Blog · arXiv Analysis · Last reviewed June 24, 2026

The Command Denylist Becomes the False Boundary

The June 2026 arXiv paper One Goal, Many Commands: Characterizing Denylist Fragility in AI Agents, by Chuyang Chen and Zhiqiang Lin, studies a practical safety boundary for terminal AI agents: command denylists that try to block dangerous shell activity by naming forbidden command patterns.

The Boundary That Names Commands

Terminal AI agents are useful because they can run shell commands inside a real development or operations environment. That is also why they are dangerous. A model-driven loop can inspect files, edit code, install dependencies, invoke test suites, talk to network services, and alter the local machine through commands that were once typed by a human operator.

Many agent harnesses try to manage that authority with command gating.

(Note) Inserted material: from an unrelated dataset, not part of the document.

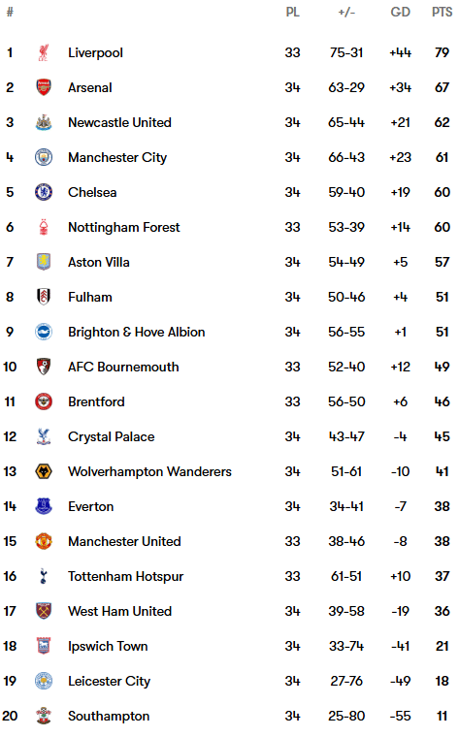Click the Aston Villa badge
This screenshot has width=459, height=737.
coord(44,262)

Some commands are allowed, some are denied, and everything else may be sent to a user or evaluator for approval. The Chen and Lin paper focuses on the denied set. Its warning is simple: a denylist looks like a boundary, but a forbidden operation can often be performed through commands that were not named.

This is a different topic from the site's broader pages on agent sandboxes, AI agent sandboxing, and tool permissions. Those pages describe the containment envelope. This one is about a narrow failure inside that envelope: confusing command names with operation-level control.

What the Paper Tests

The paper, arXiv:2606.15549, was first submitted on June 14, 2026 and revised on June 20, 2026. It identifies and formalizes command denylist fragility for terminal AI agents. The authors define the problem around operations a denylist is meant to block, and bypass commands that can still perform those operations.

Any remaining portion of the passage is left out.